An executive from turbine manufacturer Siemens Gamesa warned last week that a 10-year race to reduce the cost of generating wind power could not continue, as it would bring down the financial muscle of turbine producers to continue investing in new technologies.

A boom in investments in green energy to address climate change has helped mitigate the cost of wind power to a level where it can compete with fossil fuels like coal and natural gas, according to a Reuters report.

“What we’ve clearly achieved is that wind power is now cheaper than anything else. But I believe we shouldn’t make it too cheap,” said Siemens Gamesa Chief Executive Andreas Nauen.

In Europe, wind and solar currently are significantly cheaper than coal, natural gas and nuclear power.

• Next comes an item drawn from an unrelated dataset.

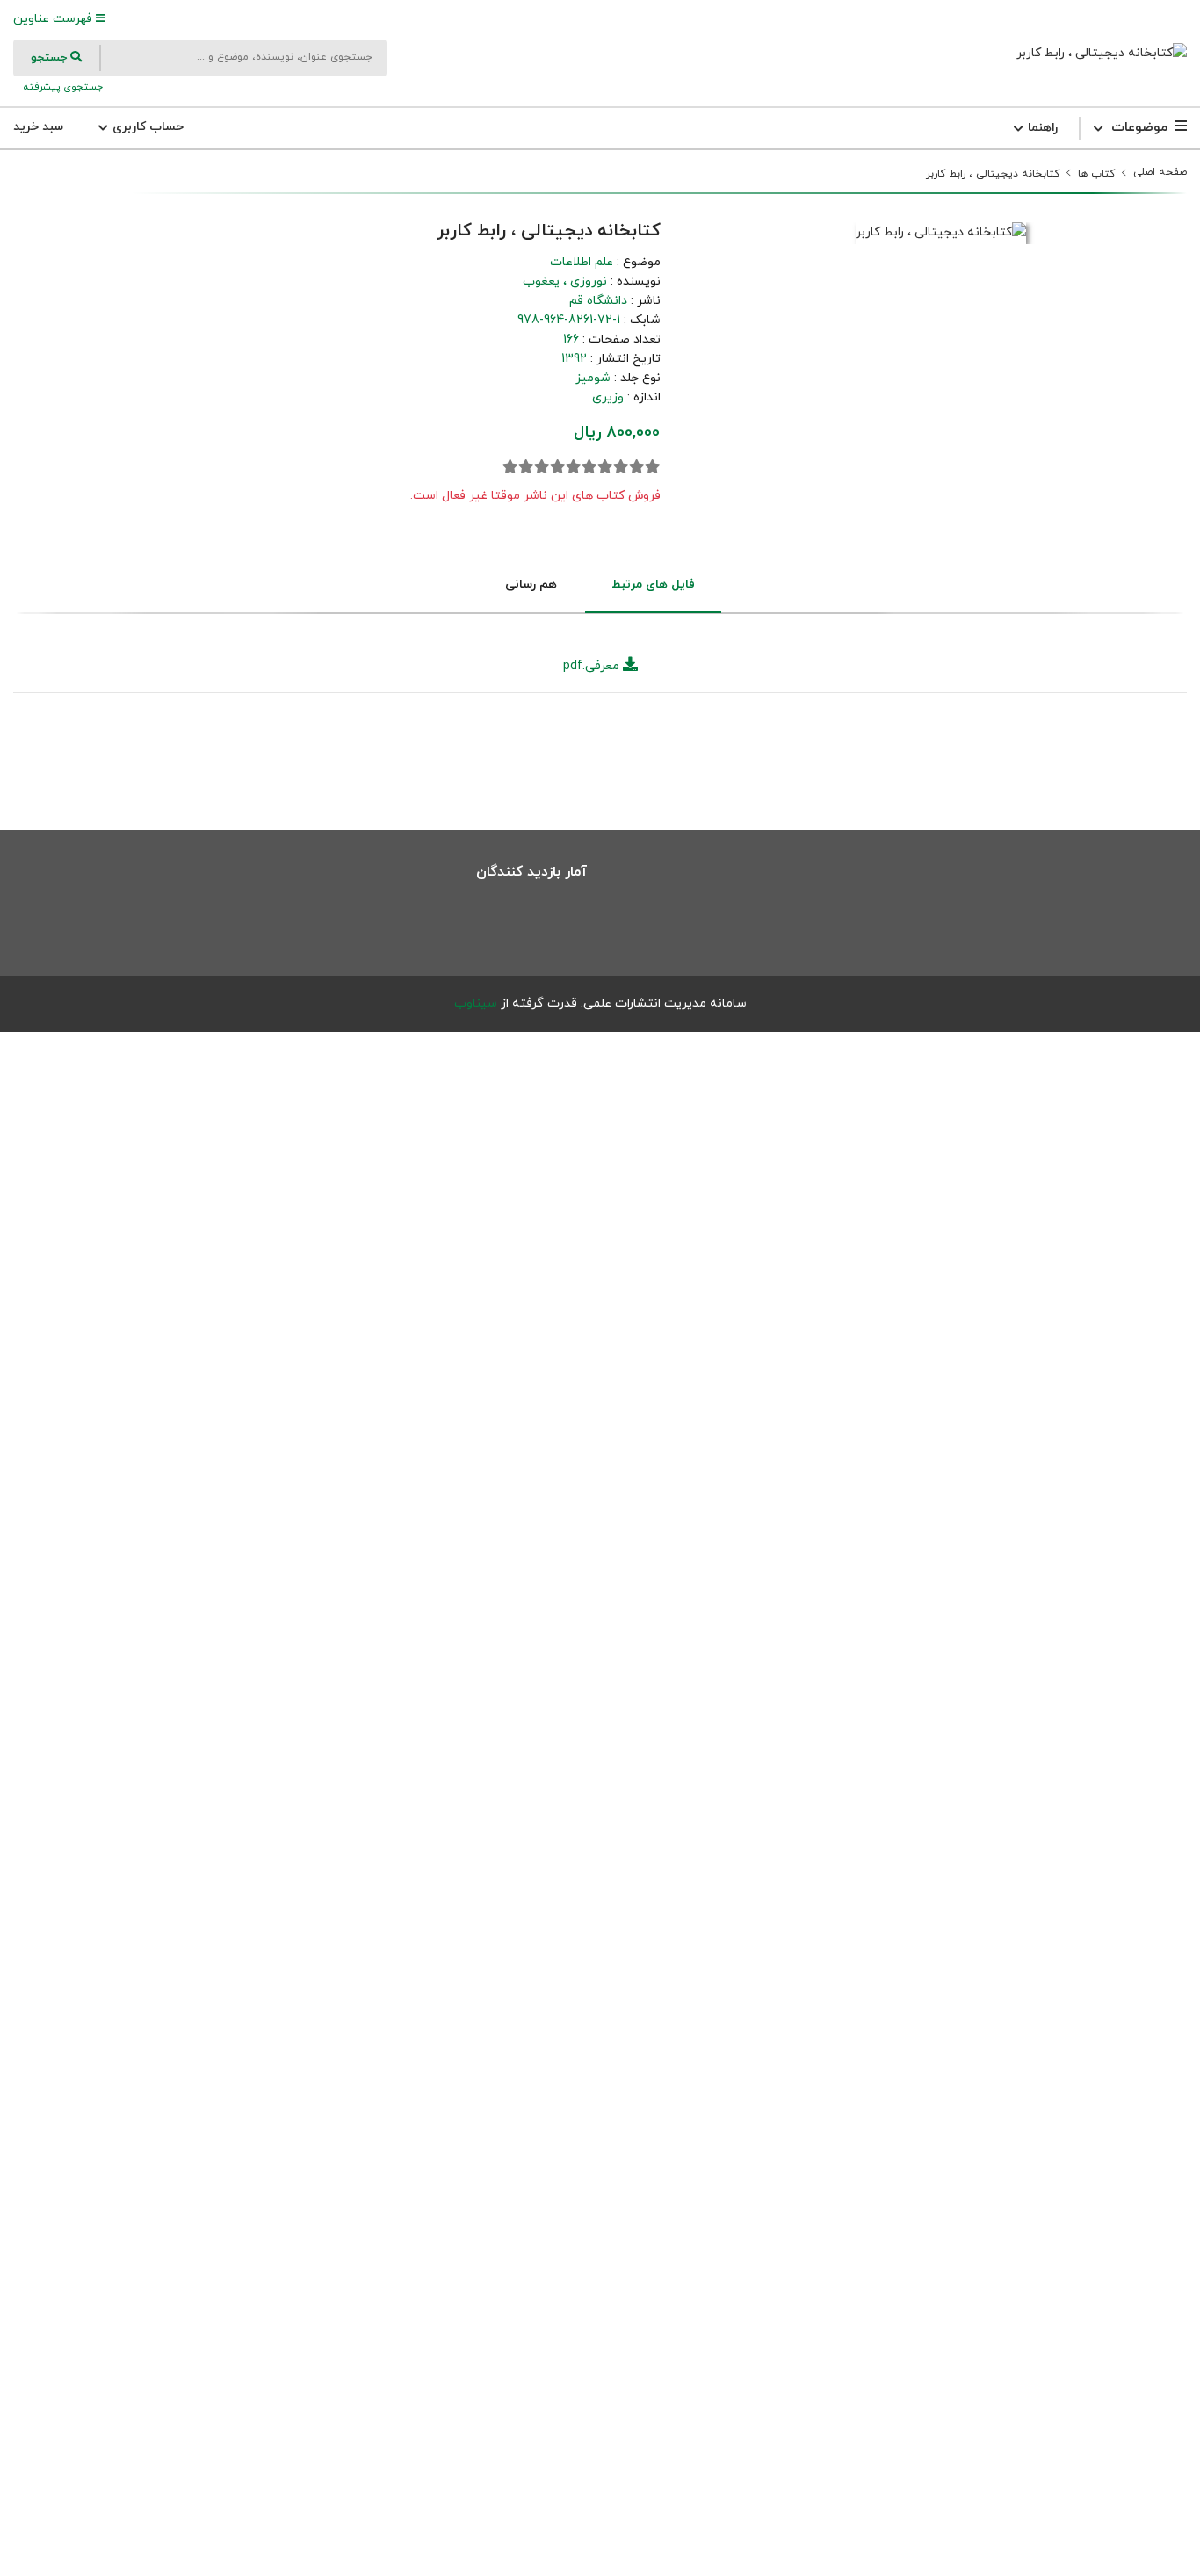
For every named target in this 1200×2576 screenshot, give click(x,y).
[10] (510, 467)
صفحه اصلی (1160, 172)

Demand for wind turbines is at a record high, driven by the green movement, but lower prices and increased competition have squeezed margins.

Wind turbine makers’ operating margins are also being squeezed by rising costs stemming from the supply crisis and high prices for raw materials including steel.

Both Siemens Gamesa and its main rival Vestas have said they have been able to pass on part of the higher costs to customers, which is likely to be reflected in higher auction prices and power purchase agreements over time.

Earlier this month, Vestas slashed its 2021 outlook for a second time this year, and now expects an operating profit margin of 4%, a far cry from its long-term target of a 10% margin.

Siemens Gamesa has also pushed out its long-term margin target of 8-10% to 2024 or 2025, previously from 2023.

Governments around the world are phasing out generous wind subsidies, opting for more competitive contract tenders, and favoring project developers that submit the lowest bids.